NEWS (10/30/20) — Pennsylvania: The full U.S. Court of Appeals for the Third Circuit has declined to reconsider a panel ruling that Pennsylvania may not continue to hold a prisoner in death-row solitary confinement during the period in which prosecutors appeal a federal district court’s decision overturning his conviction or death sentence. On September 1, a divided three-judge panel ruled In Porter v. Pennsylvania Department of Corrections that Ernest Porter had a procedural due process right to no longer be subject to indefinite solitary confinement.

The panel further ruled that the 33 years Porter has been held in solitary confinement ­­— including 17 years since the district court first vacated his death sentence in 2003 — violated the Eighth Amendment prohibition against cruel and unusual punishment. However, the court dismissed Porter’s claim for damages based upon that violation, granting qualified immunity to state officials on the grounds that the constitutional right had not yet been clearly established. Porter has never received any disciplinary infractions during his more than three decades on death row.


NEWS (10/27/20) — Alabama: The U.S. District Court for the Northern District of Alabama has granted habeas corpus relief to William Marshall, holding that Marshall’s trial counsel provided ineffective representation when they failed to present any mitigating evidence to spare their client’s life. Even with that failure, one the jurors in Marshall’s case voted for life, but the trial judge imposed a death penalty under a provision of Alabama law that permits a death sentence based upon a jury’s non-unanimous sentencing recommendation.

The court asserted that the failure to present any mitigating evidence in a defendant’s case for life is not automatically ineffective, but that in Marshall’s case, lead counsel ignored clear mental health mitigating evidence and retained an investigator who “had never previously investigated family members for a death penalty case.” Counsel was provided a psychological report that contained evidence that his client had experienced a significant history of childhood trauma and abuse, but nevertheless failed to “seek medical records, school records, or social services records from Marshall’s childhood … that he admitted he knew may have had some mitigation potential.” Counsel also failed to follow up on this information or present the mitigating evidence that was already available from the incomplete psychological assessment he had authorized and “failed to uncover any documentation of Marshall’s adult life, including military records, probation records, and medical records.”

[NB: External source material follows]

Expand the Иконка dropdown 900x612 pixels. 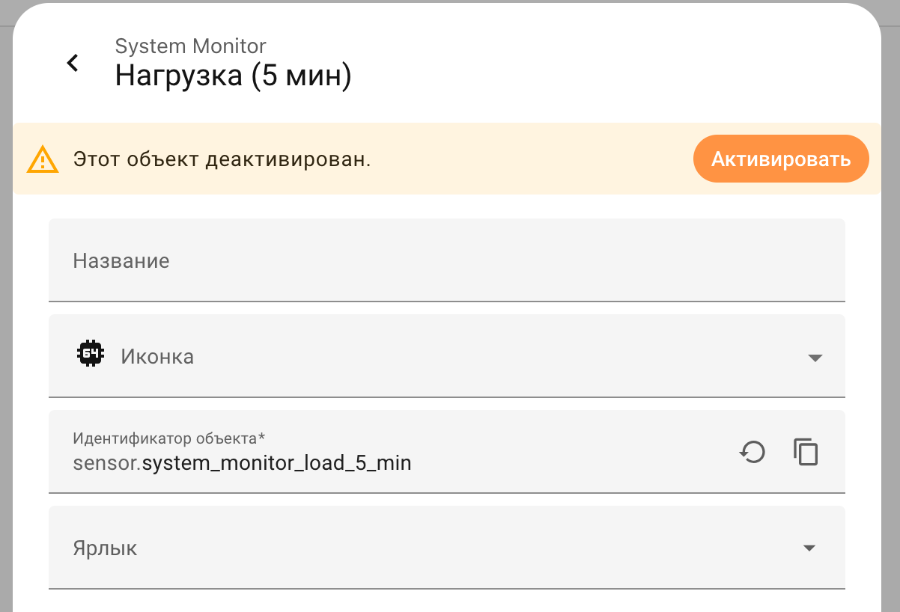pos(815,357)
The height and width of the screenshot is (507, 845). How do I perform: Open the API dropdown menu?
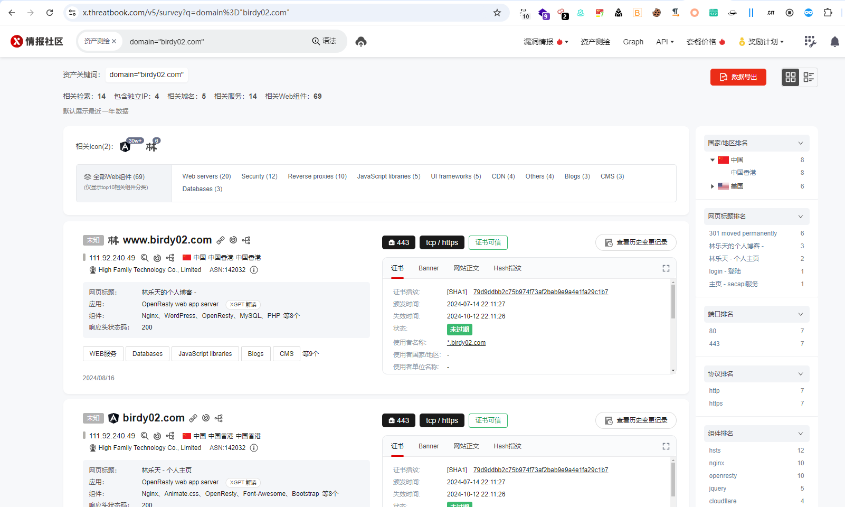[664, 42]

The Alabama state courts ruled against Marshall, asserting that counsel’s failures were justified because Marshall’s family purportedly was unwilling to help in the investigation. The federal district court reversed, pointing to the existence of “multiple red flags indicating readily available and compelling mitigation evidence, as well as leads on where to find that

evidence.” The court said “No reasonable attorney would have failed to investigate Marshall’s background further.”


NEWS (10/27/20) — Pennsylvania: The Pennsylvania Supreme Court has, for the second time, reversed a Philadelphia court’s denial of Russell Cox’s claim of intellectual disability and remanded for further consideration of his claim.

The trial court required Russell Cox to prove adaptive deficits through psychometric testing, disregarding the testimony of lay witnesses concerning his deficits. After surveying U.S. Supreme Court decisions on intellectual disability, the Pennsylvania Supreme Court noted that state standards for assessing intellectual functioning and adaptive deficits “must rely heavily upon the current expressions and practices of the medical community, rather than upon politically created rules divorced from medical expertise.” Standardized tests are not “the sole means to ascertain a person’s adaptive behaviors,” the court said, returning the case to the trial court to review Cox’s claim under an appropriate standard.